DOCUMENT EXTRACT:

Humboldt-Universität zu Berlin - Mathematisch-Naturwissenschaftliche Fakultät - Wissensmanagement in der Bioinformatik

Fighting the Data Acquisition Bottleneck

Fighting the Data Acquisition Bottleneck

Sebastian Schmeier1, Axel Kowald1, Jörg Hakenberg2*, Ulf Leser2, and Edda Klipp1

1 Max-Planck-Institute for Molecular Genetics, Kinetic Modeling Group, 14195 Berlin, Germany;
2 Humboldt-Universität zu Berlin, Dept. Computer Science, Knowledge Management in Bioinformatics, 12489 Berlin, Germany;
* Corresponding author. Current affiliation: Knowledge Management in Bioinformatics, Dept. Computer Science, Humboldt-Universität zu Berlin, Rudower Chaussee 25, 12489 Berlin, Germany. Phone: +49.30.2093.3903, eMail: hakenberg(a)informatik.hu-berlin.de

Abstract

Quantitatively modeling complex biological systems requires a large number of specific stoichiometric coefficients and kinetic constants. Only a small fraction of the respective data is available in databases [1]. Most is hidden in a constantly and quickly growing number of scientific publications, thus not being available for computation. It is impossible for researchers to keep up with this data flood without support of computers.

We develop a text mining system supporting systems biology research by finding relevant publications [2]. We use a corpus of 800 manually annotated full text documents to train a support vector machine to recognize "interesting" publications, i.e., those that contain facts from wet lab experiments and not only theoretical insights. We classify new documents based on linguistic analysis of their content. Using 5-fold cross-validation, we estimate our classifier to reach 60% precision at 50% recall. We compare our approach to a pure keyword-style search procedure and find it to outperform the latter by a factor of five in terms of precision.

EXCERPTED DATA:
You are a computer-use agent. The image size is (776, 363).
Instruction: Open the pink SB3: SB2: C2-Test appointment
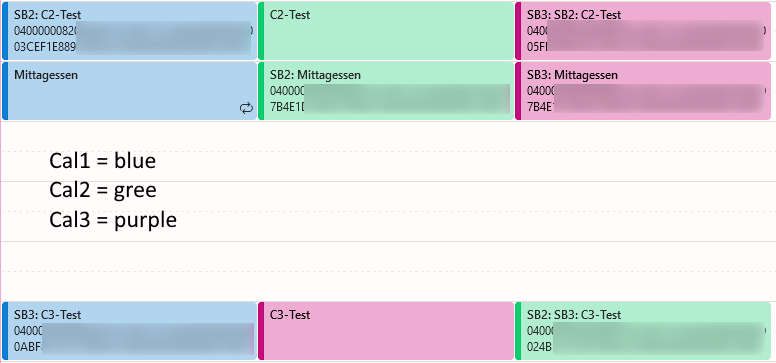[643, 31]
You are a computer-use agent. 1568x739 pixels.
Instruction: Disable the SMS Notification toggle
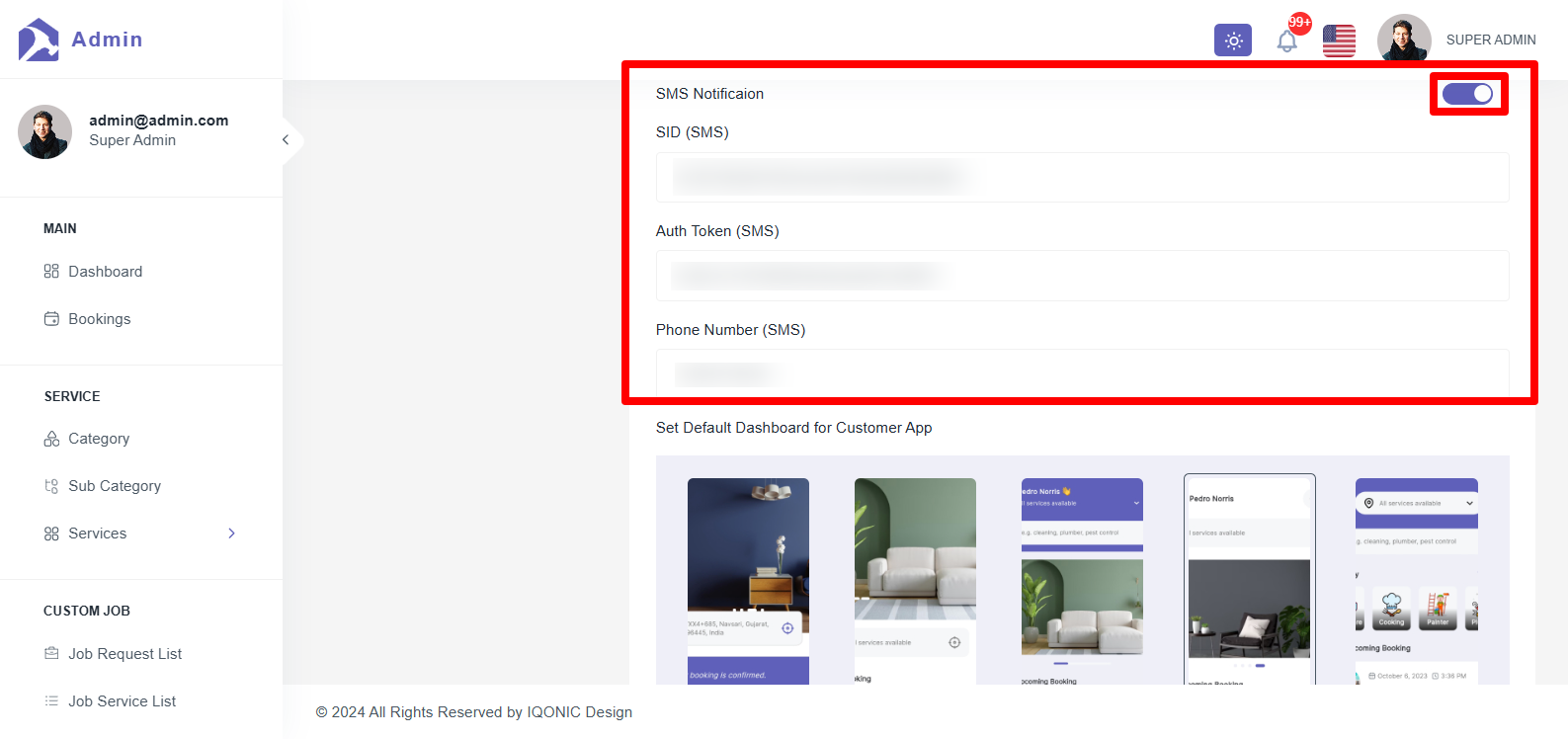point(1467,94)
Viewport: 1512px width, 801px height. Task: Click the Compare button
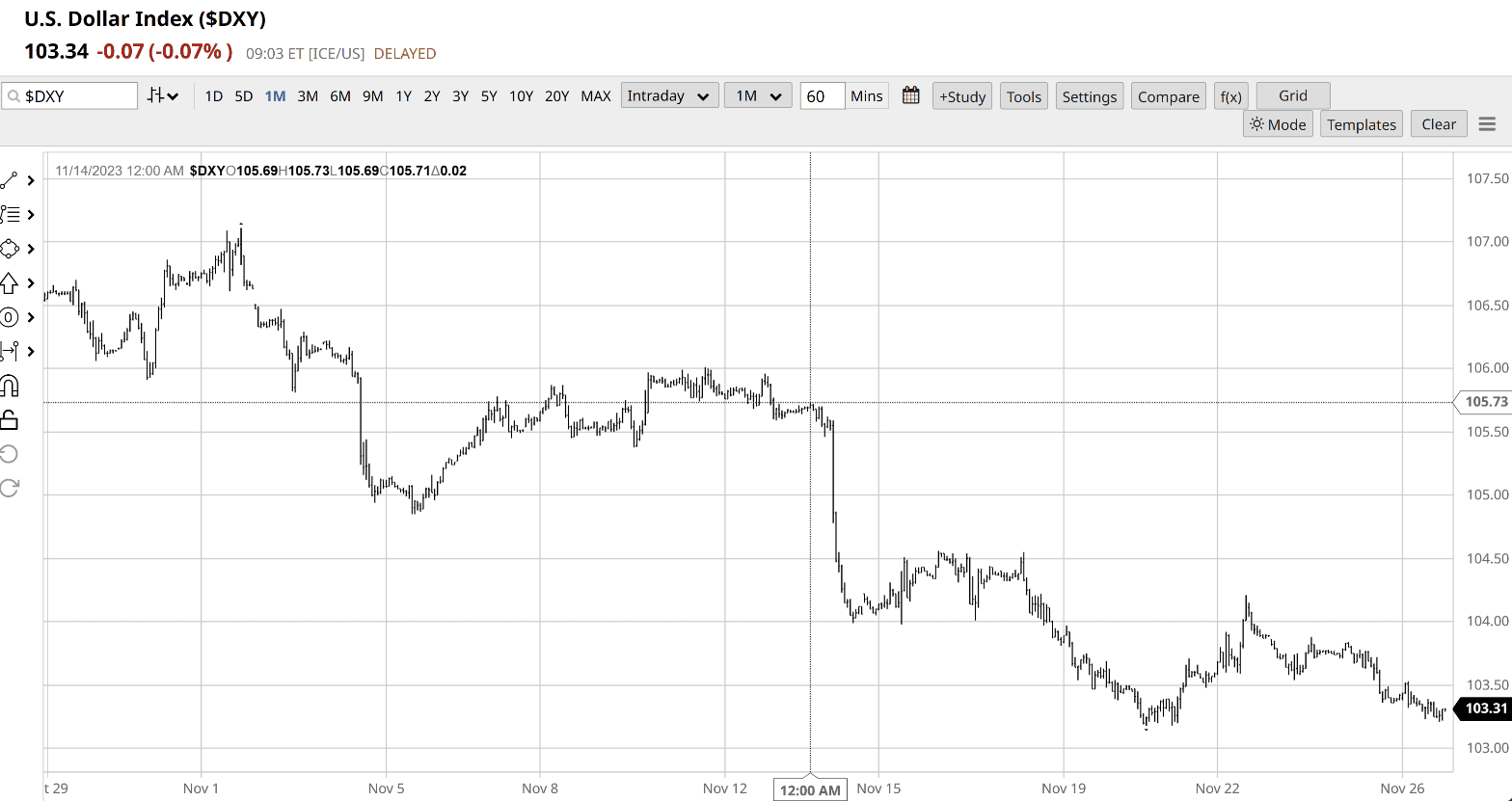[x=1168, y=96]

QUESTIONS TO ANSWER:
- a) Can you rewrite the abstract on the data acquisition bottleneck from "Quantitatively modeling complex" up to and including "support of computers.", with "kinetic constants" swapped for "rate constants"?
- b) How would the abstract on fighting the data acquisition bottleneck go on after its final sentence?

ANSWERS FOR THE TASKS:
- a)
Quantitatively modeling complex biological systems requires a large number of specific stoichiometric coefficients and rate constants. Only a small fraction of the respective data is available in databases [1]. Most is hidden in a constantly and quickly growing number of scientific publications, thus not being available for computation. It is impossible for researchers to keep up with this data flood without support of computers.

- b)
This shows that text mining can play an important role in supporting research in systems biology. Our system is further developed to not only find interesting publications, but to also extract the relevant data in a semi-automatic process and to store them in a newly created database.


References

[1] SCHOMBURG, I., CHANG, A., and SCHOMBURG, D. (2002).
BRENDA, Enzyme Data and Metabolic Information. Nucleic Acids Research, 30:47-49.
[2] HAKENBERG, J., SCHMEIER, S., KOWALD, A., KLIPP, E., and LESER, U. (2004).
Finding Kinetic Parameters Using Text Mining. OMICS, Special Issue: Data Mining meets Integrative Biology - A Symbiosis in the Making. Invited submission, to appear.

Published in
Int Conf Sys Biol (ICSB) 2004. Heidelberg, Germany. Accepted.